Americans strongly support a public health insurance option to be part of America's Affordable Health Choices Act.
A new Quinnipiac University poll found 62 percent in favor of giving people the option of a government insurance plan. Only 32 percent are opposed.
USA Today: “Alternatives to ‘public option' lack clout to rein in medical spending…
“… Not surprisingly, private insurers aren't keen on the public option …”
The public option available in America's Affordable Health Choices Act would provide choice and encourage innovation and cost containment by providing competition to private insurers.
Recent analysis by the Congressional Budget Office (CBO) also confirmed the provisions in H.R. 3200, such as the individual and employer responsibility requirements, retaining the tax benefit for employer-sponsored insurance, and the targeted income-related structure of affordability credits would result in dramatically increased coverage without crowding out private insurance.
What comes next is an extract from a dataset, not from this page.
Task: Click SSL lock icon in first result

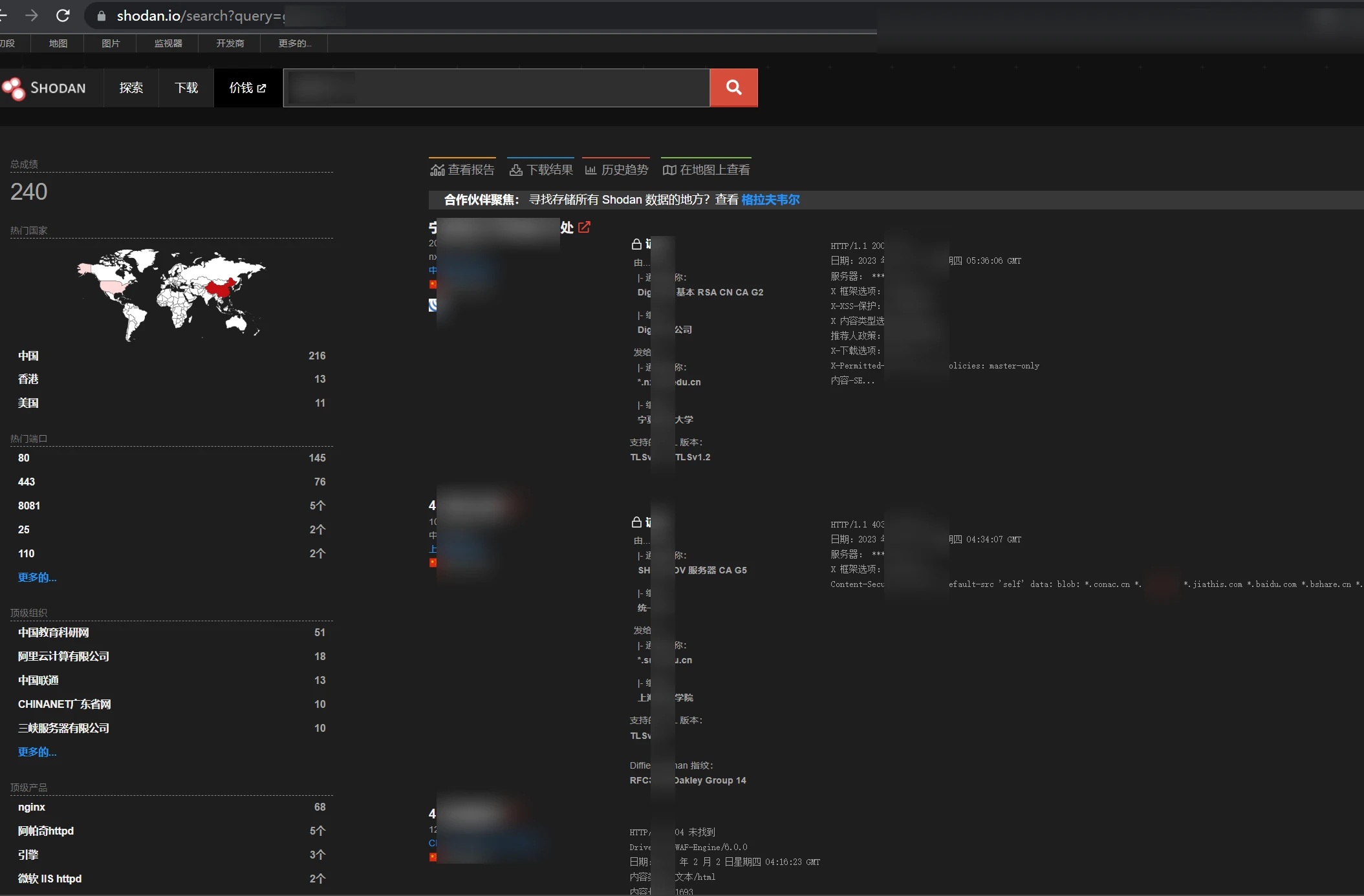Action: [636, 244]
The analysis states the bill would:
- Lead to an increase in employer sponsored insurance coverage: “We estimate that about 12 million people who would not be enrolled in an employment-based plan under current law would be covered by one in 2016...”
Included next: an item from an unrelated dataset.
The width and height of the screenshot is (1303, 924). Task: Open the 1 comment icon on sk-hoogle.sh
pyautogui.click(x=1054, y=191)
- Not crowd out private health insurance: “CBO does not anticipate a substantial shift from private insurance to Medicaid.
- Not lead to inflated public option enrollment, in fact, private plans would be dominant in marketplace. The CBO projects only about 10-11 million individuals in the public option by 2019.
- Several of the bills measures could lead to decreased costs for the average consumer (e.g. encouraging Healthy Consumers to purchase insurance, reducing the “cost shift” of the uninsured, and reforms to Medicare).